The apricots are not much larger than chestnuts, and would be classed as "wild fruit," from the extreme inferiority of size and flavour; but there is no reason except neglect for the low quality of a delicious species of fruit that seems from the luxuriant growth of the tree to be specially adapted to the soil and climate. It is useless to enumerate the varieties of fruits that are brought to market; all are inferior, excepting grapes and lemons. The productions of the gardens exhibit the miserable position of the island, which emanates from a want of elasticity in a debased and oppressed population too apathetic and hopeless to attempt improvements.

England can change this wretched stagnation by the application of capital, and by encouraging the development of the first necessity, WATER; without which, all attempts at agricultural improvements, and the extension of tree-planting in the low country, would be futile. I shall therefore devote the following chapter to the subject of artificial irrigation, and its results.

CHAPTER XIV.

REMARKS ON IRRIGATION.

The ancient prosperity of Cyprus must have been due to artificial irrigation, which ensured a maximum of production, similar to the inundated lands of Egypt. In the latter country the Nile is a "Salvator Mundi," without which Egypt would be a simple prolongation of the Nubian and Libyan deserts, in the absence of a seasonable rainfall. The difference between the great cereal-producing portion of Cyprus and the Delta of Egypt is, that, although the plain of Messaria has been formed chiefly through the action of the Pedias river and other periodical mountain streams, which have deposited a rich stratum of soil during inundations, the rivers are merely torrents, or simple conduits, which carry off the waters of heavy storms, or intervals of rain, and act as drains in conveying the surplus waters during floods; while at other times they are absolutely dry.
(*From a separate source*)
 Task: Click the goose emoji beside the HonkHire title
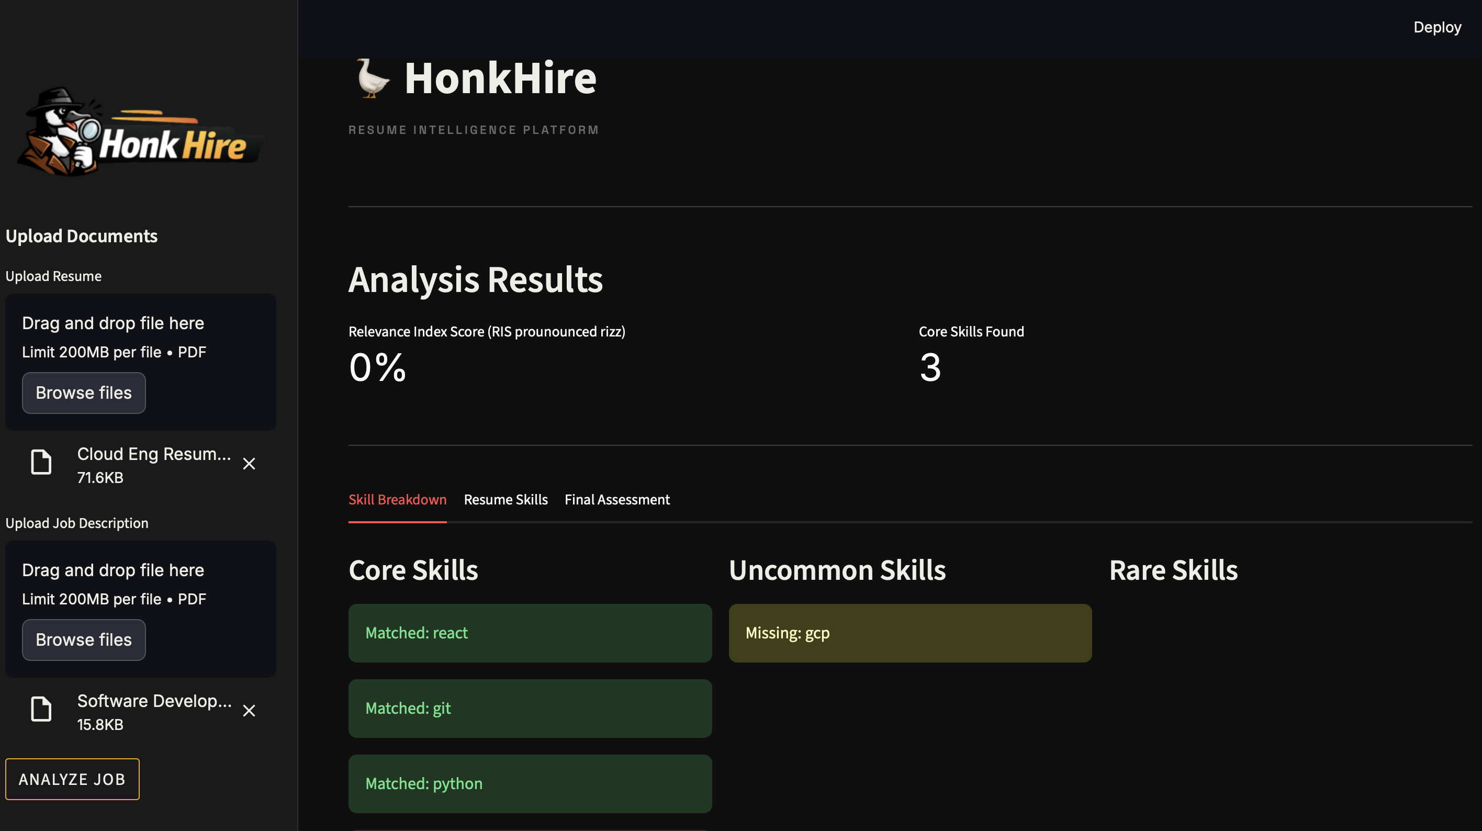[372, 78]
If the Nile were controlled by a series of weirs or dams, with sluices to divert the high waters of the period into natural depressions within the desert, to form reservoirs at high levels for the supply of Egypt in seasons of scarcity, the command of the water-supply would be far preferable to the chances of rain in the most favoured country. Water, like fire, should be the slave of man, to whom it is the first necessity; therefore his first effort in his struggle with the elements should reduce this power to vassalage. There must be no question of supremacy; water must serve mankind.

Many years ago I published, in the Nile Tributaries of Abyssinia, my ideas for the control of the Nile and the submersion of the cataracts by a series of weirs, with water-gates for the facility of navigation; which with certain modifications will some day assuredly be carried out, and will render Egypt the most favoured country of the world, as absolute mistress of the river which is now at the same time a tyrant and a slave. The Pedias of Cyprus may during some terrific rainfall assume proportions that would convey a most erroneous impression to the mind of a stranger, who, upon regarding the boiling torrent overspreading a valley of some miles in width in its impetuous course towards ancient Salamis, might conclude that it was a river of the first importance. The fact is that no RIVER exists in Cyprus: what should be rivers are mere channels, watercourses, brooks, torrents, or any of the multifarious names for stream-beds that may be discovered in an English dictionary. At the same time that the natural channels are dry during the summer months, through the want of power in the water-head to overcome the absorption of the porous soil throughout its course, it must not be forgotten that a certain supply exists at the fountain head, within practicable distance, which might be stored and led from the mountains to the lower lands for the purposes of irrigation. When we reflect that in the proverbially wet climate of England there is a considerable difficulty in assuring a supply of wholesome water, and that the various water companies have made enormous profits, it is not surprising that in a neglected island like Cyprus there should be distress in the absence of abundant rain.